"Während meiner Reise nach Bangladesch musste ich feststellen, dass Mikrokredite für die Ärmsten der Armen unerreichbar bleiben. Die Antwort der Bundesregierung auf unsere Kleine Anfrage bestätigt dies. Dennoch fördert die Bundesregierung Mikrofinanz-institutionen mit durchschnittlich 145 Mio. Euro jährlich. Alternativen zum Mikrofinanzmodell werden zu wenig unterstützt.

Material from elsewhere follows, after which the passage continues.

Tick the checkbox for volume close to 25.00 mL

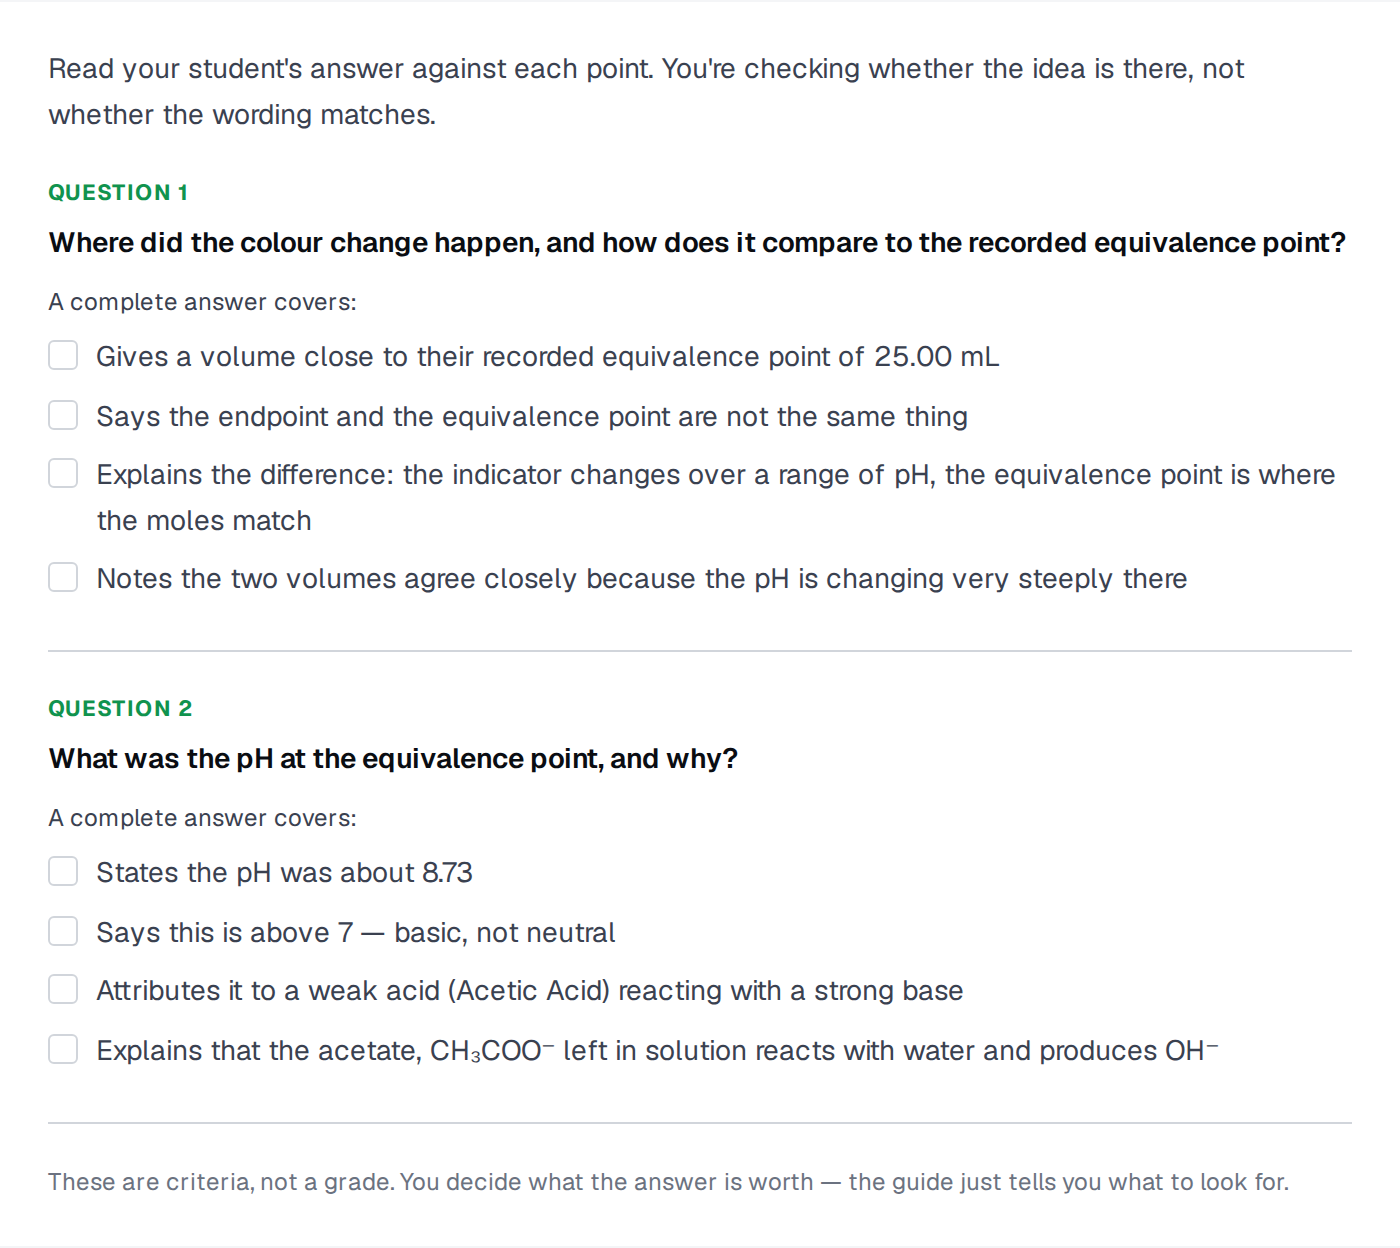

Die Bundesregierung versteht unter Nachhaltigkeit, dass die vor allem weiblichen Kreditnehmerinnen die Kredite zurück bezahlen. Dabei ist ihr sehr wohl bekannt, dass dies vielen Menschen kaum oder nur unter großen Opfern gelingt, sei es wegen der frühen Rückzahlungspflichten oder der horrenden Zinsen. Zur Lösung von Rückzahlungsschwierig-keiten legt die Bundesregierung Mikroversicherungen gegen Kreditausfall nahe, obwohl diese den Schuldnerinnen und Schuldnern noch mehr Kosten verursachen. In den Dörfern wo Mikrokredite vergeben wurden, diskutieren die Menschen beinahe nur noch über die Rückzahlung der Kredite. Wichtige Fragen - etwa danach, wem das Land, das Wasser, das Saatgut, die Arbeit, die Macht im Dorf gehören - geraten aus Blickfeld.
Es gibt zudem Belege dafür, dass Mikrokreditprogramme eine Struktur aus kaum konkurrenzfähigen Kleinstunternehmen begünstigen, die eine gesamtwirtschaftliche Entwicklung behindern können. Auf eine unabhängige Evaluierung der Programme legt die Bundesregierung jedoch offensichtlich keinen Wert. Unterm Strich bleibt die Frage, ob mittels Mikrokrediten die sozialen Folgen und die Verantwortung der weltweiten Liberalisierungspolitik auf die armen Menschen in Entwicklungsländern abgewälzt werden sollen."